There is a surefire way to beat advertisers. Always compute the unit cost of items on your own. In both stores, the cost per cantaloupe is $2 (if you buy 2), so it’s clear the prices are the same. It’s pretty easy to compare when you have the right tool.

So perhaps to thwart you, stores quote prices in abstruse ways, like $7 for 3 items, or buy one and get one 50% off. The complicated price combined with an emphasis on savings is the ultimate knockout. Most customers shrug at the small barrier of doing a little arithmetic.

This is a costly laziness. Not because you pay a few dollars more at supermarkets. But because clothing retailers, car salespeople, and even housing offers use the same tactics. You will rarely see commercials for how well priced an item is. It’s always about “limited savings” and “deep discounts”—this suits the stores fine because they can adjust the list price to inflate the savings. Even I fall into the traps from time to time.

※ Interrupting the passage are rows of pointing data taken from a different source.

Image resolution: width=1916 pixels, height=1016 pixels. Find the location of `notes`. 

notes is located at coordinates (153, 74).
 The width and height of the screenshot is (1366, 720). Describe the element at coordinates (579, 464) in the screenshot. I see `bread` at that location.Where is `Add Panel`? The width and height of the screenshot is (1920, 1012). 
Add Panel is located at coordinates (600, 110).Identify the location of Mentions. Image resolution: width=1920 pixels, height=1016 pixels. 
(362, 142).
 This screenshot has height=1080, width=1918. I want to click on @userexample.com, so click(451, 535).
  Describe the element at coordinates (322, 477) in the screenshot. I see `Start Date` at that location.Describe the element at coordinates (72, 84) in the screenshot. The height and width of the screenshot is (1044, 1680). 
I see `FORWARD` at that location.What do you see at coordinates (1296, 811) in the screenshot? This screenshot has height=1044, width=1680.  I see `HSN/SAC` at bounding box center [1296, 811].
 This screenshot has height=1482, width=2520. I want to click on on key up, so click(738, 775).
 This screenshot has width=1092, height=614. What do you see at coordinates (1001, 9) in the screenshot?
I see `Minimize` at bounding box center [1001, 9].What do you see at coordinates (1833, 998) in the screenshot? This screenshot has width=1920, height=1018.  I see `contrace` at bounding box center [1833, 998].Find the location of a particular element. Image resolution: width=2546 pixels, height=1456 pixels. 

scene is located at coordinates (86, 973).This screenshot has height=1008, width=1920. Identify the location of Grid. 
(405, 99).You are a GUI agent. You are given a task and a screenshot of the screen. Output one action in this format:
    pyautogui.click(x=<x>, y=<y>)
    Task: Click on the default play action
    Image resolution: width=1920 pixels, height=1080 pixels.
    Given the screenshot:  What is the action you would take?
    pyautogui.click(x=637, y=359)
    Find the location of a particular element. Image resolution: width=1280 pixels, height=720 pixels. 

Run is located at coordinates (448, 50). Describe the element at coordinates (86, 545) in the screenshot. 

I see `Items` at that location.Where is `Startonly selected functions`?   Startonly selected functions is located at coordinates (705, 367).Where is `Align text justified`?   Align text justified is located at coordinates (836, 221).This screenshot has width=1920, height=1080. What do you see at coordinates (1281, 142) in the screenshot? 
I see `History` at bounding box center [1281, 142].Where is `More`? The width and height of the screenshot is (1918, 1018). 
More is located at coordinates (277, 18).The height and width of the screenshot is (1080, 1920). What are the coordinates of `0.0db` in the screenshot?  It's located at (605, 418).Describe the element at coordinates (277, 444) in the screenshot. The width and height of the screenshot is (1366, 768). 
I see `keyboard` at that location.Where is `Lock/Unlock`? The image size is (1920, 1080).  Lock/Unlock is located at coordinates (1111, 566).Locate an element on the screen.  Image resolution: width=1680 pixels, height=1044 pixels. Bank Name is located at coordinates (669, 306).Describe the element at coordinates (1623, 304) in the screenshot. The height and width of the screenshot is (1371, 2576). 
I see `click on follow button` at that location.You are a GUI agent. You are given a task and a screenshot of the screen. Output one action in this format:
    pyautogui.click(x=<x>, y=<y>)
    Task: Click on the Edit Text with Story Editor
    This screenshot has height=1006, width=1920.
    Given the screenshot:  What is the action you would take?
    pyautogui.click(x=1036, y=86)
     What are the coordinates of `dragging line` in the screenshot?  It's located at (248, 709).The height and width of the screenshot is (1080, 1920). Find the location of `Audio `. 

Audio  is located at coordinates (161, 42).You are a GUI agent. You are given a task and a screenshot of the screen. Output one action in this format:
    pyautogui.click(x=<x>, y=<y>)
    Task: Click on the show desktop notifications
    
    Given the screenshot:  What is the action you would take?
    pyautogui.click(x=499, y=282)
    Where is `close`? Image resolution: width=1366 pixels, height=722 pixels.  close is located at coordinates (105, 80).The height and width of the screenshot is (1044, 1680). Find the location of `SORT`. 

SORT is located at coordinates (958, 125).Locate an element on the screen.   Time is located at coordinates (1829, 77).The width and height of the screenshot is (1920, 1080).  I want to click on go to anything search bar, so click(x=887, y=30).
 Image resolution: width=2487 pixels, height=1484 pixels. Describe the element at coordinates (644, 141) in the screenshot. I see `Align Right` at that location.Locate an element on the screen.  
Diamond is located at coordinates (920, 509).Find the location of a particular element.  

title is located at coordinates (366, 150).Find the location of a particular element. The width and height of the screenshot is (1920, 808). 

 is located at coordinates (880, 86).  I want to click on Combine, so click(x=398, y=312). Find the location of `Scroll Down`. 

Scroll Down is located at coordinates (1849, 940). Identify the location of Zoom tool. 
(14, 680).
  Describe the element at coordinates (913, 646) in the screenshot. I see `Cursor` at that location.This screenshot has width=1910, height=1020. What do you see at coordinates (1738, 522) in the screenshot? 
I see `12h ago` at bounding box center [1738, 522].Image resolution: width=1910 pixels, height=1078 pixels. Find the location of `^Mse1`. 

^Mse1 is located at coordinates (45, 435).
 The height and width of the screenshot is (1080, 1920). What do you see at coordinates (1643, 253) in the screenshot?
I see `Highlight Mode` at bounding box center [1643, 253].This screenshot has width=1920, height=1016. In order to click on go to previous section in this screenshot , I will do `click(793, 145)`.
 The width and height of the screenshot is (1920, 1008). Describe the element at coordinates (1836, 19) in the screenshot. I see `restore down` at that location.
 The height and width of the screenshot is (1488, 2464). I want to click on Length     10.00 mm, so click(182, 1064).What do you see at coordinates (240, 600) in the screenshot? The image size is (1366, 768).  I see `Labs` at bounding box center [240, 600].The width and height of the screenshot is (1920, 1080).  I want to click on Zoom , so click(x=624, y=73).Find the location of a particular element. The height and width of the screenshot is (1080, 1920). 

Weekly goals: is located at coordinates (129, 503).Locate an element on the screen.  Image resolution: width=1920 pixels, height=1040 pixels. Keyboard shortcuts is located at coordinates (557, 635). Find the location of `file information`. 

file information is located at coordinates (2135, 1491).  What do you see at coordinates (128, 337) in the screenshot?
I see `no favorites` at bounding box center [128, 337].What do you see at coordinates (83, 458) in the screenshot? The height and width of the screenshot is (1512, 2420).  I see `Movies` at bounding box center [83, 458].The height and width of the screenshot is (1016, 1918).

But often, I try to decide what to buy based on value (more specifically, I mean marginal benefit) and price. I try to completely ignore the advertised savings.

  1. 5 Responses to “Food Fridays: Savings are Overrated”

  2. The fact that store B offers you the option of getting one at the same discount is huge in my shopping habits. I’m always more attracted to 2 for x deals rather than buy on get one free for exactly this reason, and now I find I have a programmed distaste for buy one get one free deals.

    By Joon on Jan 29, 2008

  3. @Joon: Yeah, buy one get one free deals are often wasteful because you might have to eat more to compensate (or throw the spoiled portions).

    By Presh Talwalkar on Jan 29, 2008

  4. I love this stuff. The good news is that frequently you can buy one at the store and get the half price deal. Sometimes you have to ask. Life lesson: Don’t ever be afraid to ask for a deal - it costs you nothing.

    From a gaming standpoint, the cashier has no skin in the game so they probably don’t care how much they sell a product to you for. They won’t sell lower because then they do have a vested interest - their job. They won’t sell higher because they might get caught and same interest - their job. This changes dramatically as the sales person begins to get comission on the sale. Which is why it pays the car salesman or real estate agent to be more sneaky about providing apparent extra value, or discount. Check out “Freakonomics” for the chapter on how real estate agent’s incentives change when they sell your home vs. their own. In one case their optimal strategy is the quick sale at slightly less and in the other it is wait longer and sell for more. Why does this work because when they sell your house they only get 2-3% of the delta in sales price vs. 100% of the delta when it is their own.

    My food theory. Buy what you eat - eat what you buy. Does anyone know of a study showing on average how much food people throw away? This makes me relatively immune to savings ads, unless it is something I eat. It also, pays to know your stores. My wife and I buy different things at different stores - being relatively equi-distant and along work routes makes the transportation cost a wash. Prices can vary fairly dramatically. And know your seasons. For example, this weekend is time to stock up on soda at Safeway because of the two for one Superbowl deal.

    By Clyde Smithson on Feb 1, 2008

  5. @Clyde - Well yea, you don’t gain anything by buying a lot of stuff cheap but throwing it away…hence the extra-item at the B1G1F might not be so great, though I’d love to see that deal on something ridiculously large and perishable, like B1G1F “Tub of Tomatoes” or something.

    By RohoMech on Feb 1, 2008

  6. @Clyde Smithson: Nice points. Wasteful food is 100% loss. Not sure how much Americans waste, but some say we throw away about 1/2 of the food we grow:

    http://www.npr.org/templates/story/story.php?storyId=6542578

    I will try the 1/2 price trick next time. I am a little worried since those salespeople often do not care, being high schoolers with better things to do, and they just do what computers tell them to.

    @RohoMech: Closest thing I saw was an ad for 5 Tombstone pizzas for $10–IF you buy 5 of them. Otherwise, its $3.33 each. Oh, the things we do to prepare for the Super Bowl.